Enter Ludo, who at the age of 5 begins to speak for himself. Ludo is desperate to know who his father is, and discovers the truth remarkably quickly. Disappointed and unable to confront his father with the truth, he embarks on a quest to choose his own father from role models he has discovered through his reading or through Sibylla’s many anecdotes. Using a plot device from Seven Samurai, in which Kambei (leader of the seven) finds other samurai to join their band by attempting to trick them. In the movie, the samurai are lured to a building by Rikichi (a farmer seeking samurai to rid his village of the threat of bandits). Behind the door novice samurai Katsushiro is waiting with a raised stick which he is to bring down on the head of the unsuspecting samurai as he walks through the door. A true samurai, Kambei reasons, will see through the trick “A true samurai will parry the blow”). If they see through the trick, they are the kind of samurai they are looking for. In this way Ludo brings down his own stick on each of the ‘chosen’ (I am your son) and only if they see through the trick will they be suitable to become his chosen father.
In the course of his adventures Ludo encounters a traveller, an artist, a campaigner/kidnap victim, a Nobel prize winner, a musician. What unfolds from each encounter is that this journey is as much about Ludo’s relationship with his mother, and his fear that she will commit suicide, that she only chose to live because of him. That in the course of his explorations, he is trying to find out who she is and how he can save her. In the Seven Samurai world, Sibylla is Rikichi, the farmer with burning eyes without which there would be no story.
The Last Samurai is a marvellous book, full of detail and humour and definitely not boring. It covers a huge range of themes including language (Greek and Japanese), aerodynamics, logic, algebra, music, education, the difficulties of being a single mother, death, the Tube, suicide, ambition and, more critically, the movies of Akira Kurosawa.

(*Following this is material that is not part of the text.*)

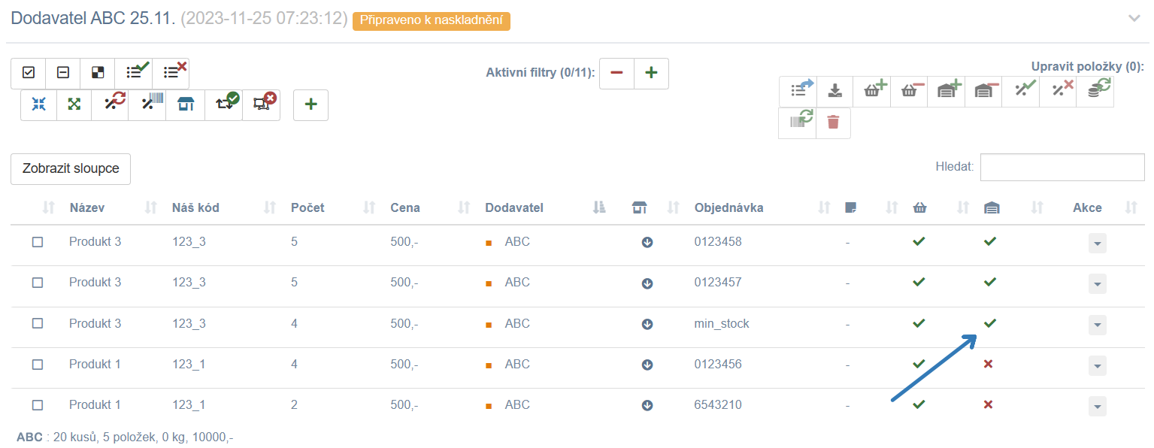Click the list with red cross icon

It is a clever and complex book which benefits from multiple readings (sometimes one after the other) interspersed with viewings of Seven Samurai which is an excellent movie (not comparable, in any way, to The Magnificent Seven which Sibylla calls out very humorously “Look, tall men in tight jeans” which, when stacked up against Seven Samurai, makes no sense at all. It is a homage in the way my finger daubing would be an homage to Picasso) and well worth the watch whether or not inspired by this excellent book.
In the words of Red Devlin, “oh go on”. Just read it.
The Last Samurai receives an implausible 20 out of 10 Biis.